* **WHAT YOU ARE ASKED TO DO**
Write out, word for word, the part of the PURPA lawsuit article between "The PURPA law" and "environmental petitioners said.", inclusive.

The Solar Energy Industries Association (SEIA) filed a separate petition.

The PURPA law “is the sole federal policy requiring monopoly utilities to purchase energy from renewable sources,” the solar and environmental petitioners said.

“PURPA has always been unpopular with monopoly utilities and their allies,” which have consistently “lobbied for PURPA repeal and weaker FERC rules,” the petition said. FERC “finally relented to that lobbying” in changing the PURPA regulations in 2020.

The full name of PURPA is the Public Utility Regulatory Policies Act of 1978.

FERC’s new PURPA regulations “cut off” Congress’s goal of encouraging development of renewable energy, the petitioners said, just as “declining costs for renewable energy and rising costs for monopoly utility fossil fuel generation finally made small scale wind and solar under PURPA competitive.”

The lawsuit, filed with the U.S. Court of Appeals for the Ninth Circuit, challenges what petitioners called “four unlawful aspects” of FERC’s rulemaking that “exceed the agency’s authority and conflict” with Congress’s goals:

  • That FERC failed to conduct an environmental impact analysis that would have shown that regulations “undermining renewable energy development” would have significant environmental impact.
  • That FERC, “contrary to the narrow authority provided” to determine whether facilities are at the same site, and thus subject to PURPA’s 80 MW size limit, “invented a new effective cap on generation owned by the same entity within a wide region.”
  • That FERC eliminated the right of developers of PURPA “qualifying facilities” to establish a long-term price for their energy at the time of contract formation, a change that forecloses project financing options and “conflicts with Congress’s goals.”
  • That FERC “unlawfully” shifted the burden of determining a utility’s avoided costs, on which compensation under PURPA is based, from the state regulator to the developer of a qualifying facility.

The solar and environmental group’s petition asks the court to “vacate” FERC’s rulemaking order—that is, to rescind the regulations.

Four of the solar and environmental petitioners—Montana Environmental Information Center, Sierra Club, Center for Biological Diversity, and Vote Solar, were represented by Earthjustice. Five others—Appalachian Voices, Energy Alabama, Georgia Interfaith Power & Light, North Carolina Sustainable Energy Association, and Upstate Forever–were represented by Southern Environmental Law Center. One petitioner, Community Renewable Energy Association, was represented by the law firm Richardson Adams.

This article was updated June 2 to clarify which entities brought the lawsuit and their legal counsel.

* **INFORMATION GIVEN**
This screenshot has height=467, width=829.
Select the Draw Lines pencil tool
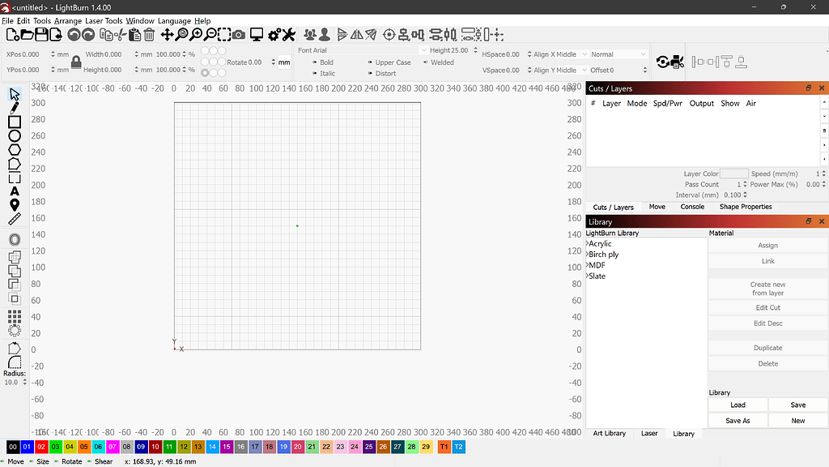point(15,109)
* * *
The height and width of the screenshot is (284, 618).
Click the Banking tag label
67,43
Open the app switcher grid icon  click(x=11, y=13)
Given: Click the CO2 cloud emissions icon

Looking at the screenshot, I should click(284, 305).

* **OUTPUT FOR THIS TASK**
The PURPA law “is the sole federal policy requiring monopoly utilities to purchase energy from renewable sources,” the solar and environmental petitioners said.